Nearly all futuristic spaceships clearly have a right way up, a design which seems to ignore gravity, or the benefits of not having gravity (I haven’t worked that one out yet). If we take, say, Star Trek’s USS Enterprise, there’s definitely a right way up there. Although it might not be clear where the “portholes” are, I wonder whether or not passengers and crew would get a better view of the planet if the ship orbited with its top side facing the surface. Okay, this probably would alarm the audience intensely and vex them into composing vitriolic emails to the producers, but it may get us thinking: what is right and what is wrong about orbiting planets?

You might say, look, it’s all right as it is and it’s not a problem. And I’d have to agree. When the Enterprise is in orbit around the planet, the right way up on the telly, and it possibly might come across a potentially hostile craft approaching from around the far side, that craft is always the right way up too, despite a 50-50 chance that it could appear to be upside down, assuming that end on is the right way to orbit planets. This never happens. The producers don’t want more irate emails from the armchair critics. You simply have to understand that somewhere in the universe of television and film, there is a sign; a big arrow under the words, THIS WAY UP.

I wonder what the aliens think. I knew a central heating installer once who had an understanding of where a pump should go in the system. It was a fact he’d followed this all his working life. When it was explained to him using thermodynamics, hydraulics and mathematics, that there was a better position to put a pump, he was having none of it. In response to the science was his own adamant law: “it goes there because that’s where it goes”. It’s a human thing, and so, how can it be wrong?

(400 words)


written for Reena’s Exploration Challenge #71 – “Getting It Right”

The Upright Creator

Sue Vincent’s comment on The Name of the Cloud That Ate The Sun has me thinking about a creator and its motives.
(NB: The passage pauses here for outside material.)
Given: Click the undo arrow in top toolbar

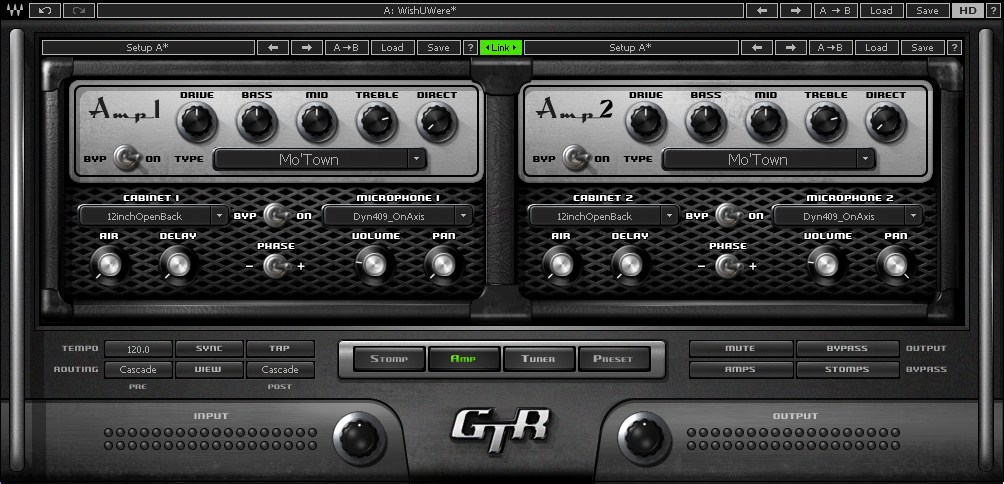Looking at the screenshot, I should pyautogui.click(x=45, y=10).

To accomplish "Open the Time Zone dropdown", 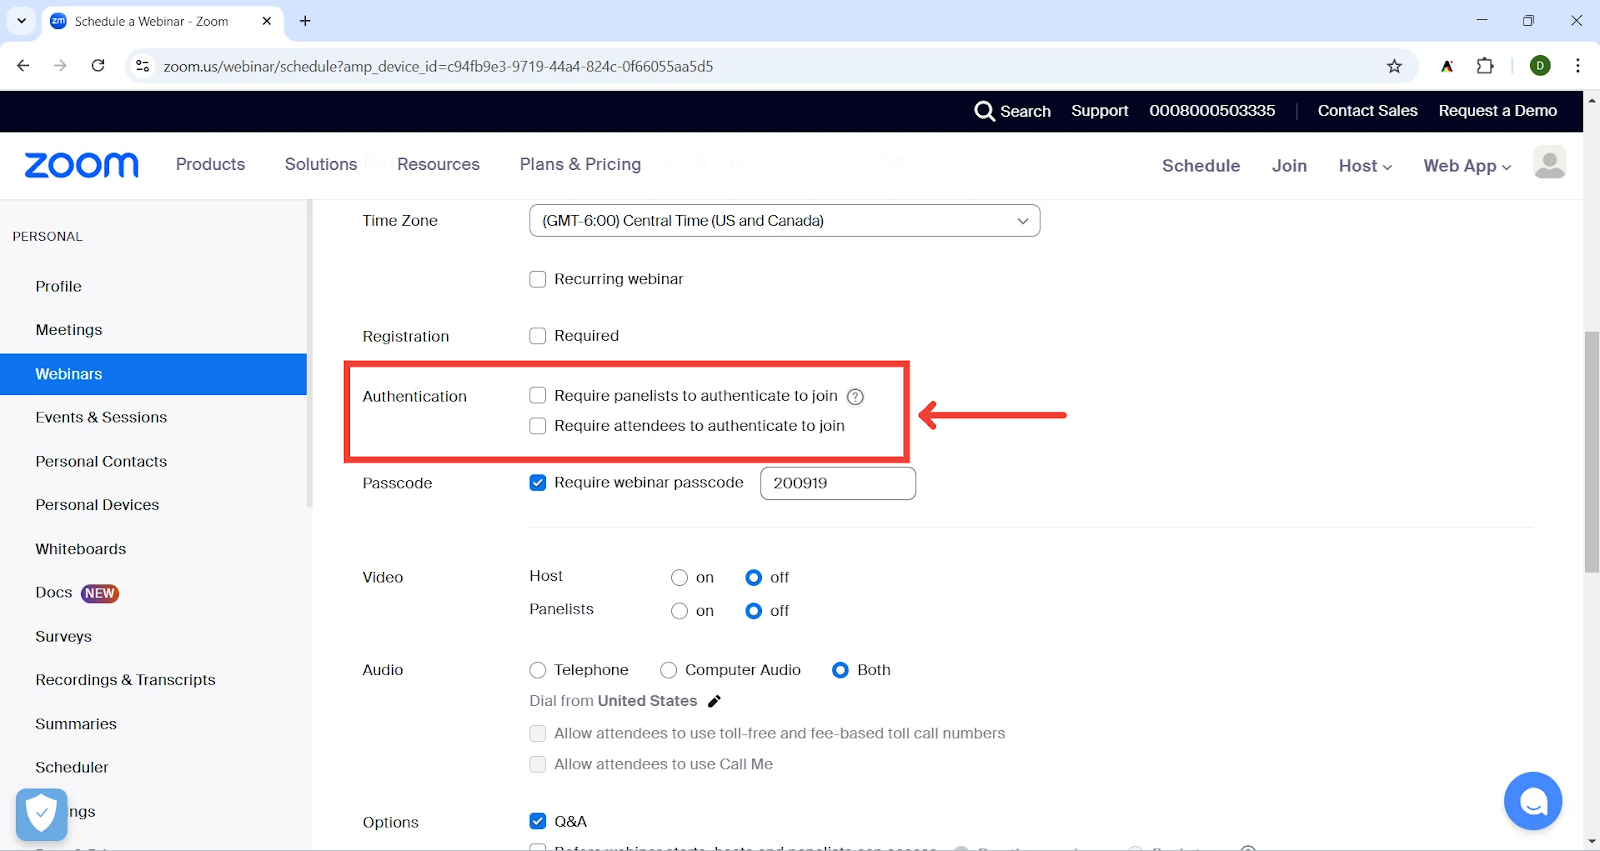I will coord(784,221).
The idea of God, the creator, of the Abrahamic faiths has Him creating us in his image. This is understandable as we readily create imaginary beings in our own image, or partly so. Intelligent alien life is usually bipedal, with limbs and a head on top with eyes and ears and a multi-functioning mouth – and many of them speak fluent English in an American accent. The popular idea of a robot is also a bipedal machine.

Given that bipeds came last in line, whether it’s creationism or evolution, what gives with all the other stuff which came before? Well, robots might be the clue. Getting the things to stand upright and walk. It’s not easy and with a lot of robotics, this is an unnecessary fancy but it doesn’t stop a lot of technicians struggling with the concept. They will succeed but more because of god than being good designers, I think.

But why would a creator be bipedal, being, as it were, out there in space and existent throughout all time? Why would it need to stand up when there is no up in which to stand?


image from Michelangelo’s The Creation of Adam

Steampunk no.1

The Backwards-in-time-and-awfully-long-distance machine, referred to affectionally as Bitaald by my worthy companion, Sir Clifford Edge, had been playing up lately and I know not what the cause is, and if I, Professor Barthélémy Bartolomie, doesn’t know, I’d like to meet the one who does!

Take yesterday. I’d set the dials for a brief sojourn on the South coast in last Summer’s heatwave, on the request of Sir Cliff who’s been feeling the cold. Off we went but almost immediately the air-conditioning started playing up, much to the disgruntlement of my friend. Then, bang!, we appeared to have arrived.

Eager to see the sea, Sir Cliff wiped away some of the condensation brought on by the air-conditioning. To his utter dismay, he found we had barely managed to get beyond the end of the driveway. Worse still, the calendar gauges indicated it was only last Thursday afternoon and, worst of all, the barometers predicted rain.

(163 words)


Written for Flash Fiction for Aspiring Writers, Challenge #182.

It’s called Steampunk no.1 for want of a title. I had the inspiration straightaway but no idea where the Victorian angle sprang from.

This week’s photo prompt provided by Wildverbs. Thank you Wildverbs.